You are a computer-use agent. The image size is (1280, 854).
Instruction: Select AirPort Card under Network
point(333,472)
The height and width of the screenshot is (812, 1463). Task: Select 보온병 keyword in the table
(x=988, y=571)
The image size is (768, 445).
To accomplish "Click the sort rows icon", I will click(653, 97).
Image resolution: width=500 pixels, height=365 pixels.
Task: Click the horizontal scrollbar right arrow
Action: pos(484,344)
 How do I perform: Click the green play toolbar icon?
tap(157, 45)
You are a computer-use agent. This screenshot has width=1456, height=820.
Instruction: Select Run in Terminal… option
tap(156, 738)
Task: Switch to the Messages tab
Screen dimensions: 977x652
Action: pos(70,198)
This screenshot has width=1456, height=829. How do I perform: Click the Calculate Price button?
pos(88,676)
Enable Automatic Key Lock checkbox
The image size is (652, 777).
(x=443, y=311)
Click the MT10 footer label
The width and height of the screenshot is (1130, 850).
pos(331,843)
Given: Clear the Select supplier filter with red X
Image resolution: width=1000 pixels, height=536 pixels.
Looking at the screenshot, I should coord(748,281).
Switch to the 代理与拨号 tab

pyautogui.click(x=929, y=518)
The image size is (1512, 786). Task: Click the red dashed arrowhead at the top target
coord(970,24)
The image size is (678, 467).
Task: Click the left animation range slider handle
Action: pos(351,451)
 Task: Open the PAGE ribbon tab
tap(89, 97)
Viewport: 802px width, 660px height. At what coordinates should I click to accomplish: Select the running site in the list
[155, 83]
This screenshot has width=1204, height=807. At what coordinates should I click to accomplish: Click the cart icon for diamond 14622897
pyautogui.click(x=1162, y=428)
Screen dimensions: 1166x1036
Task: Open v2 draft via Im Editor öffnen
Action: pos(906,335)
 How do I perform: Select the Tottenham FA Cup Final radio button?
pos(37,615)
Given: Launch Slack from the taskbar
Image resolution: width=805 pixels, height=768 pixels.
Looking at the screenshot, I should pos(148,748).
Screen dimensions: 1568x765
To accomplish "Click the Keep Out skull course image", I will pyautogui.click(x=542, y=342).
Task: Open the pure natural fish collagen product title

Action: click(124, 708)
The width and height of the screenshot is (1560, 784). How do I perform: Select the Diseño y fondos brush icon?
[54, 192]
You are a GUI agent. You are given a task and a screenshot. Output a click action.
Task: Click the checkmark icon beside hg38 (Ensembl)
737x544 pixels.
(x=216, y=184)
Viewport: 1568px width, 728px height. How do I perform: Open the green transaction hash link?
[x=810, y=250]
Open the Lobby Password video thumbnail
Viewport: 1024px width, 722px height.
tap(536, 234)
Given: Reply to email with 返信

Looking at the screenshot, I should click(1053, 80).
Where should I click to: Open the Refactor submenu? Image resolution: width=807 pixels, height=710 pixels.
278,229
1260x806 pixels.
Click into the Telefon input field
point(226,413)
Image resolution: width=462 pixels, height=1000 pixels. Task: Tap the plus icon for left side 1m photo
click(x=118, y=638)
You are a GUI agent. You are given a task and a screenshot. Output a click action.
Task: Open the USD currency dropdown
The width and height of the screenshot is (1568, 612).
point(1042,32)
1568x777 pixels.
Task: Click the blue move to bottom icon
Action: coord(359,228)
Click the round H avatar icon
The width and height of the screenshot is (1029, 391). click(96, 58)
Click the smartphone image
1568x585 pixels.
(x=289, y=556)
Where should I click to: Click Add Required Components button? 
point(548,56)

Challenge
Can you copy the rows verbatim, beginning at the line that contains "Open the Lobby Password video thumbnail" and stopping after the final line of the rows?

Problem solution
Open the Lobby Password video thumbnail
Viewport: 1024px width, 722px height.
tap(536, 234)
Given: Reply to email with 返信

Looking at the screenshot, I should click(1053, 80).
Where should I click to: Open the Refactor submenu? Image resolution: width=807 pixels, height=710 pixels.
278,229
1260x806 pixels.
Click into the Telefon input field
point(226,413)
Image resolution: width=462 pixels, height=1000 pixels. Task: Tap the plus icon for left side 1m photo
click(x=118, y=638)
You are a GUI agent. You are given a task and a screenshot. Output a click action.
Task: Open the USD currency dropdown
The width and height of the screenshot is (1568, 612).
point(1042,32)
1568x777 pixels.
Task: Click the blue move to bottom icon
Action: coord(359,228)
Click the round H avatar icon
The width and height of the screenshot is (1029, 391). click(96, 58)
Click the smartphone image
1568x585 pixels.
(x=289, y=556)
Where should I click to: Click Add Required Components button? 
point(548,56)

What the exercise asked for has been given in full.